In July 1873 he was subordinate to Brigadier General Antonio Maceo, head of the second division of the first Oriental body. He was chosen by Major General Máximo Gómez to integrate the first invading contingent at the beginning of 1874. During the combat of Naranjo Mojacasabe ( February 10, 1874) he received a wound on his upper lip that marked him forever. He participated in the Battle of Las Guásimas on March 19, 1874) and in the attack on "Caobillas" ( September 10, 1874), all in the Camagüey Province.

On September 30, 1874, he returned to the East, together with Maceo, to rejoin the Cuba division . (First Corps of the Second Division). On 3 March as 1875 he participated in the attack on wit "Sabanilla". On October 27, 1875, he was promoted to colonel. In January 1876 he attacked and took the village of "Guayabales". In 1877 he was appointed chief of the "Guanimao Regiment" and participated in the attack on "El Cobre" and in the defense of his camp at "El Aguacate".

===Baraguá Protest===
He played an active role in the Baraguá Protest, where he reproached Major General Antonio Maceo for granting the interview to the Spanish Captain General Arsenio Martínez Campos, considering that he should not have any contact with the enemy. The provisional government of Baraguá promoted him to brigadier general and appointed him head, in commission, of the division of Cuba and Bayamo. On May 8, 1878, Crombet and his men attacked the village sawmill.

===Actions Abroad===
After capitulating, he fled to New York City, United States, to return months later with the aim of organizing a new uprising. When he was preparing for the Little War in the Eastern parts of the island, he was arrested in Santiago de Cuba, on March 13, 1879, and sent to Spain. After 23 months in prison and exile, he managed to escape and settle in Central America.

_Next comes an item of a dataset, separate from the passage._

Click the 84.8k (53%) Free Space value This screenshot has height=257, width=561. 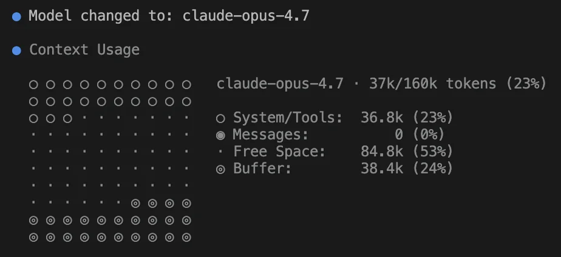click(406, 152)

In Honduras he held the positions of commander general of the department of La Paz, inspector general of barracks and secretary of the supreme court of war and justice, successively, which he resigned in 1884 to dedicate himself to the preparations for a new war of independence in Cuba . In 1890 he had an active participation in the frustrated conspiracy known as "La Paz del Manganeso". Discovered, he was forced to leave for Costa Rica, from where he collaborated in the organization of the "Fernandina Plan".

In the United States, he met José Martí, who appointed him to lead the expedition that would arrive on Cuban shores on April 1, 1895, to restart the Cuban War of Independence.

===Cuban War of Independence===
He failed, he left Puerto Limon, Costa Rica on 25 March 1895 in the steamer "Adirondack" to the front of 22 expedition members, among whom were brothers Antonio and José Maceo. After stopping off at Kingston, Jamaica, they headed to Fortuna Island, in The Bahamas, where they boarded the schooner Honor.

They landed on April 1, 1895, at Duaba, near Baracoa, Oriente, being tenaciously pursued by the enemy. On the 8th, an encounter with an ambush mounted by the guerrillas caused the group to disperse.

===Death===
From October to April 1895, Crombet fell while fighting in Alto de Palmarito, Baracoa, where the event is remembered and that repeated phrase martiana: "... Flor has a noble heart, sound judgment and think as I think about future destinations of Cuba ".

On June 30, 1899, the executive committee of the Assembly of Representatives of the Cuban revolution, issued diploma Major General on April 1, 1895.